▶ _Text section_:
● ● ● ●

Out with the SubTalk, in with the newBy
On my way to the Jay St.-MetroTech ribbon-cutting yesterday, I hopped on a Manhattan-bound 3 train at Grand Army Plaza and found myself in a car surrounded by unfamiliar placards. Instead of the regular SubTalk signs discussing various goings-on at the MTA, I was face-to-face with this sign. Identical to the example atop this post, it said “Improving, Non-Stop” and was clearly a redesign of the MTA’s house ads.
When I arrived at Jay St., I had a chance to quiz Jay Walder and Paul Fleuranges, the MTA’s Senior Director of Corporate and Internal Communications, on the changes. The new signs have been designed to explain a mix of messages to riders with a focus on highlighting, as Walder said, “things we’ve done this year and improvements we’ve made.”
Graphically, the signs are meant to be simpler than the old SubTalk signs. The top is calmer, with more white space, while the MTA bullet, minimized on the old version, has been restored to a primary spot at the top. The website address is added subtly below the bullet. For the ribbon across the bottom, the new signs borrow the strip map stylings that are prominent on the cover of the new subway map.
Fleuranges and I spoke about what will be on the signs. Some of them — such as the one above which you can click to enlarge — feature general messages about the need to improve the system. Another thanks the MTA’s employees for their hard work. Others focus on bus lanes, the changes made to Select Bus Service and the arrival of the countdown clocks throughout the subway system. Fleuranges said that Transit is unveiling nine or ten new signs this weekend with more to come over the next couple of months.

● ● ● ●

▶ _Written exercise 1_: In the MTA signs post, how many new signs does Fleuranges say Transit is unveiling this weekend?
▶ _Written exercise 2_: Quote the MTA signs post starting at "When I arrived" and ending at "new subway map.".
▶ _Written exercise 3_: According to the MTA signs post, what purpose were the new signs designed to serve? Answer in one to three sentences.
These items have no connection to the MTA signs post.

(Records from a data source)
● ● ● ●

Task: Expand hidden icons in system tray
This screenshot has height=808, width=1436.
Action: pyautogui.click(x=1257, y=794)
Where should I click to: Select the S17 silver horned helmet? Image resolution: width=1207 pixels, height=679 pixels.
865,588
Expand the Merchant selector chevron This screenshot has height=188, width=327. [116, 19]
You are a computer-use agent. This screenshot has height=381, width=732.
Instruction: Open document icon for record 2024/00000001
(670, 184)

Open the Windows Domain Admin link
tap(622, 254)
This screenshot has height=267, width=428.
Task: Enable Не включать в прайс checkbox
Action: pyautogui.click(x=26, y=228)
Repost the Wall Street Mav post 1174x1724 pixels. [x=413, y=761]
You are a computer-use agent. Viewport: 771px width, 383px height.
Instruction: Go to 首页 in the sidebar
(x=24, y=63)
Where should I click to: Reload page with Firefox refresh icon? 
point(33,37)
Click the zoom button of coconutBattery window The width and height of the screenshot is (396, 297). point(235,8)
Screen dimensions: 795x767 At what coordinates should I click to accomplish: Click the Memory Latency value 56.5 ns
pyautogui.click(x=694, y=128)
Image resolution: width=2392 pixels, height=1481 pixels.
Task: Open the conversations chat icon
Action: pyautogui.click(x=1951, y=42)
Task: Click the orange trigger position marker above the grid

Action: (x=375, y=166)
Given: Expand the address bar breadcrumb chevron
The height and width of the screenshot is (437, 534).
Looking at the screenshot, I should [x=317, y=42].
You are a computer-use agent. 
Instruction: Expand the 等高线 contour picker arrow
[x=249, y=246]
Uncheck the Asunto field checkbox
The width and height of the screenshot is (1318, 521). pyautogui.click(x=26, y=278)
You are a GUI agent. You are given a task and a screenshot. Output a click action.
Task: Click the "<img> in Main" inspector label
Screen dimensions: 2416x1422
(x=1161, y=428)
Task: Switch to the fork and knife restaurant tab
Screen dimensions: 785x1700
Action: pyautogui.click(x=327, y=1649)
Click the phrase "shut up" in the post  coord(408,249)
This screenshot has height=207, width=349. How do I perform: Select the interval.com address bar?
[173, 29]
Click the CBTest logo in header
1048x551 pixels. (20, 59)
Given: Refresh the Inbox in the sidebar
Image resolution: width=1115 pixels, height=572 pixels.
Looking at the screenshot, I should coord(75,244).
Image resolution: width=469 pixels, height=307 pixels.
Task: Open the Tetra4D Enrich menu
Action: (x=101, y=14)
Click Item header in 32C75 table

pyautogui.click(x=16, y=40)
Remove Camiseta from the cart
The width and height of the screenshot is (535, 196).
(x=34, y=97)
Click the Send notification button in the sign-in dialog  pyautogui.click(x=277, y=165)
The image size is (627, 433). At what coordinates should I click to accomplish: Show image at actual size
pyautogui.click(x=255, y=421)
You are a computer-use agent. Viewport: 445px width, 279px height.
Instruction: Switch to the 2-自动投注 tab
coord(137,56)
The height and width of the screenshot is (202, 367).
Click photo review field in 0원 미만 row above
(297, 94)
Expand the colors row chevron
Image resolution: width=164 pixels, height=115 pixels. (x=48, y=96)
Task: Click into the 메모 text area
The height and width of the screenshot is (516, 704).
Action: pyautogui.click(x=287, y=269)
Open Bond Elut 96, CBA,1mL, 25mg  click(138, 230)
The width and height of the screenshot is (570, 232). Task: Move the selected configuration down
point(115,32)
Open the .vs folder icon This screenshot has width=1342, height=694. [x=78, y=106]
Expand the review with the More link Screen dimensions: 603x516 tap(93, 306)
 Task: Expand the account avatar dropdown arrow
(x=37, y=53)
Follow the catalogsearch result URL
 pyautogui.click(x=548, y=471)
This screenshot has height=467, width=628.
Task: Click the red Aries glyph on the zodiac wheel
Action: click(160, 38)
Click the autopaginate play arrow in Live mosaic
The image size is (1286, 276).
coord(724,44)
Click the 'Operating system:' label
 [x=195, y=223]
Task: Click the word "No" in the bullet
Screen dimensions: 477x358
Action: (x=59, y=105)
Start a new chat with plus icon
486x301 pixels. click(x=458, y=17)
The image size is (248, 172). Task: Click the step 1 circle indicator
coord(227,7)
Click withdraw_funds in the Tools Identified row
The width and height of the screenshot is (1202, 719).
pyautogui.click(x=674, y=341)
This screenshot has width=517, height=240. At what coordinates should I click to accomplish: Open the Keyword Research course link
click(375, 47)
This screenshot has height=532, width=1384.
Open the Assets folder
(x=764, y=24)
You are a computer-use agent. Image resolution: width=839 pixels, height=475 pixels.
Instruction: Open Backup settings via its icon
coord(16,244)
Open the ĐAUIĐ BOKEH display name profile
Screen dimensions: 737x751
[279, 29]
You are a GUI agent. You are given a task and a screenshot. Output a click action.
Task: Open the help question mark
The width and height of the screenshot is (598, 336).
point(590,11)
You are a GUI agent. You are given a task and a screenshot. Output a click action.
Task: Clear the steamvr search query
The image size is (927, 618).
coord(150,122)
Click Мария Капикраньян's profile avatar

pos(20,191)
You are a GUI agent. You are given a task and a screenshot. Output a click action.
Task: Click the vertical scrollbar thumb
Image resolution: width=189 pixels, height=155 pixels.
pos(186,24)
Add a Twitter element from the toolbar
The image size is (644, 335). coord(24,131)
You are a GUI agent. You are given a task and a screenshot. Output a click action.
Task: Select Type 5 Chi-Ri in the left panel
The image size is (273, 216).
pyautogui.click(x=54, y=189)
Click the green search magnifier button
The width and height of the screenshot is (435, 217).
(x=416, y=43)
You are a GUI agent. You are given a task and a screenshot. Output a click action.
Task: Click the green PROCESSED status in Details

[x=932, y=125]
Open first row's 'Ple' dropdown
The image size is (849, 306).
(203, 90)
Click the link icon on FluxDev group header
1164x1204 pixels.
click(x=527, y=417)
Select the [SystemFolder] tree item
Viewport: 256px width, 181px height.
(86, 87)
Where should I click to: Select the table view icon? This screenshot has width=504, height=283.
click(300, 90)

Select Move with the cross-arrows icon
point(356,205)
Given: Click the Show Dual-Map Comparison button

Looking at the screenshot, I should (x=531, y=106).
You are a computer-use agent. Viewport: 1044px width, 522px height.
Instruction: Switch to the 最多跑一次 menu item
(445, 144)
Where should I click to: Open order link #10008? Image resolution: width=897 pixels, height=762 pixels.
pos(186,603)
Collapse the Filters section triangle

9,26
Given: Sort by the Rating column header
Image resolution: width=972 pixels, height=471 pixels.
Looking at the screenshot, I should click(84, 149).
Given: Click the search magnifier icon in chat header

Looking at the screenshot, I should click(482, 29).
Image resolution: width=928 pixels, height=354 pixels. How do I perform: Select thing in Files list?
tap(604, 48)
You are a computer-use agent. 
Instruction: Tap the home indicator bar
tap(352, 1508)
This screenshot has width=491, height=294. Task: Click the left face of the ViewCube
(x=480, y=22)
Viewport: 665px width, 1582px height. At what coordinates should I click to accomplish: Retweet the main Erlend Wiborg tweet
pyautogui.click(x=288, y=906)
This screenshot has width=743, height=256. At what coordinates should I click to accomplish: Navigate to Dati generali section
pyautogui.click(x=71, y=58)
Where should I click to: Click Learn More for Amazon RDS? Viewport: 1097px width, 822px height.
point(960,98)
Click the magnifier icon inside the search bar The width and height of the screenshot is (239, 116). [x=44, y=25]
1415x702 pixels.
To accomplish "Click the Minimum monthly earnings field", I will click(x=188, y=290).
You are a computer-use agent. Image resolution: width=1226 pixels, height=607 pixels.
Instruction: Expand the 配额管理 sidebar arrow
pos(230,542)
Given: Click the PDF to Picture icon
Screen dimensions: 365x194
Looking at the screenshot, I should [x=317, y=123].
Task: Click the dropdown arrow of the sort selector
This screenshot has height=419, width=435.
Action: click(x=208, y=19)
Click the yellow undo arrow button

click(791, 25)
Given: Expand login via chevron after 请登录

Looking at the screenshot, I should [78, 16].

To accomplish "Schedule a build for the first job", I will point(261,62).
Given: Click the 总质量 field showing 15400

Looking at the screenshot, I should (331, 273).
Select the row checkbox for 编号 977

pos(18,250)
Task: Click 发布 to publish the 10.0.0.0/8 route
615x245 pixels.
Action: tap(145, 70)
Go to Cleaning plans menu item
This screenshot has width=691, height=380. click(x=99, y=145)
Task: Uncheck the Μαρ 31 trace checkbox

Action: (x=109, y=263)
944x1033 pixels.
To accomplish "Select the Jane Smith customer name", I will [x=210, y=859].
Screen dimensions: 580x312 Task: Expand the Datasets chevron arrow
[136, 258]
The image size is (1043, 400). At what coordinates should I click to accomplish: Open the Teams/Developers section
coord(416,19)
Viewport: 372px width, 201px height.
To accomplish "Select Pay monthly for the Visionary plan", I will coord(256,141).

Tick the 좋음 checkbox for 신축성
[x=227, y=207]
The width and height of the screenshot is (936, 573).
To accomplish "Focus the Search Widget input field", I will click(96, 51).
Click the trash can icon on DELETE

● ● ● ●

▶ _Correct result 1_: Nine or ten.

▶ _Correct result 2_:
When I arrived at Jay St., I had a chance to quiz Jay Walder and Paul Fleuranges, the MTA’s Senior Director of Corporate and Internal Communications, on the changes. The new signs have been designed to explain a mix of messages to riders with a focus on highlighting, as Walder said, “things we’ve done this year and improvements we’ve made.”
Graphically, the signs are meant to be simpler than the old SubTalk signs. The top is calmer, with more white space, while the MTA bullet, minimized on the old version, has been restored to a primary spot at the top. The website address is added subtly below the bullet. For the ribbon across the bottom, the new signs borrow the strip map stylings that are prominent on the cover of the new subway map.

▶ _Correct result 3_: The new signs were designed to explain a mix of messages to riders. Their focus is on highlighting, in Walder's words, "things we've done this year and improvements we've made."